Would you repeat each line below exactly, without the pictures?

Collection entries:
========
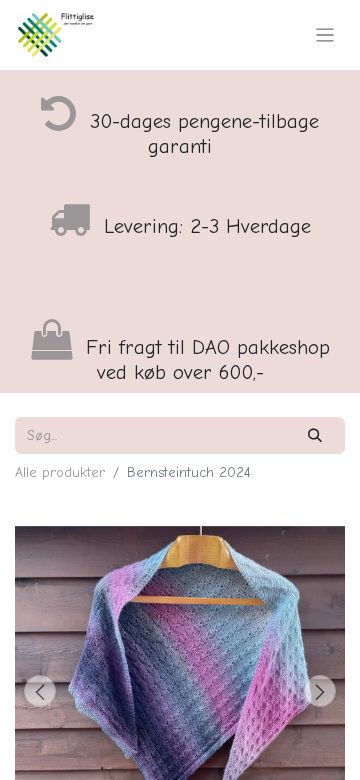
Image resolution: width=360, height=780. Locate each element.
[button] (40, 691)
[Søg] (315, 435)
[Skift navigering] (325, 35)
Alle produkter (60, 472)
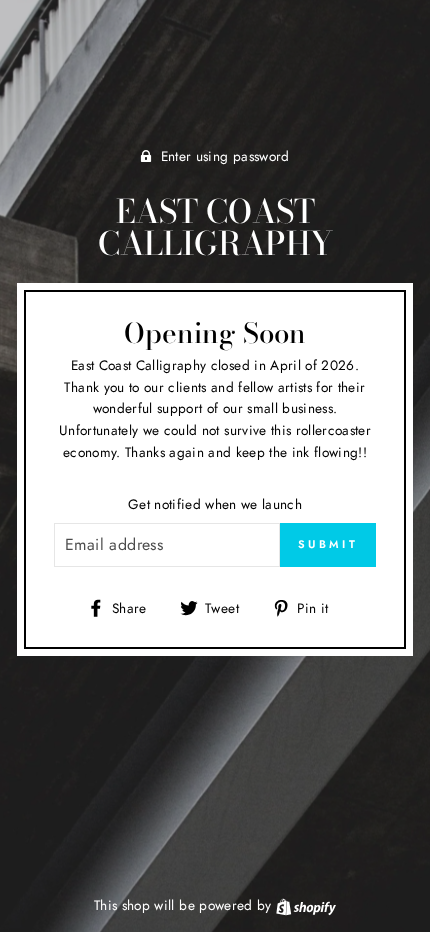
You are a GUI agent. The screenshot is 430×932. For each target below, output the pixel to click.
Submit (328, 544)
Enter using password (225, 156)
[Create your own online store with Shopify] (306, 905)
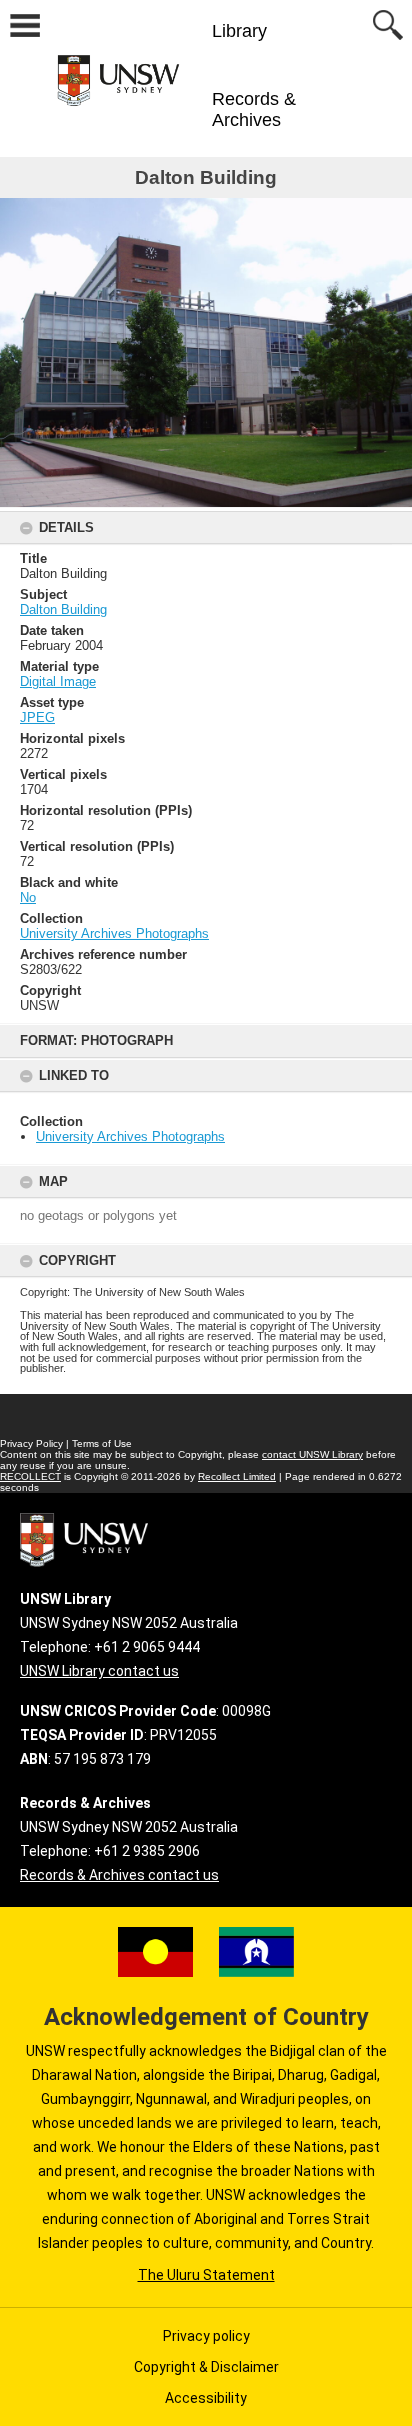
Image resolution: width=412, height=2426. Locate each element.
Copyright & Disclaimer (206, 2367)
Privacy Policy (31, 1443)
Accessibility (206, 2398)
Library (239, 31)
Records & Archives (254, 109)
========
WORKED SOLUTION:
Image resolution: width=360, height=780. Locate each element.
[button] (40, 691)
[Søg] (315, 435)
[Skift navigering] (325, 35)
Alle produkter (60, 472)
You are a GUI agent. The screenshot is 430×932. For each target below, output the pixel to click.
Submit (328, 544)
Enter using password (225, 156)
[Create your own online store with Shopify] (306, 905)
Image resolution: width=412, height=2426. Locate each element.
Copyright & Disclaimer (206, 2367)
Privacy Policy (31, 1443)
Accessibility (206, 2398)
Library (239, 31)
Records & Archives (254, 109)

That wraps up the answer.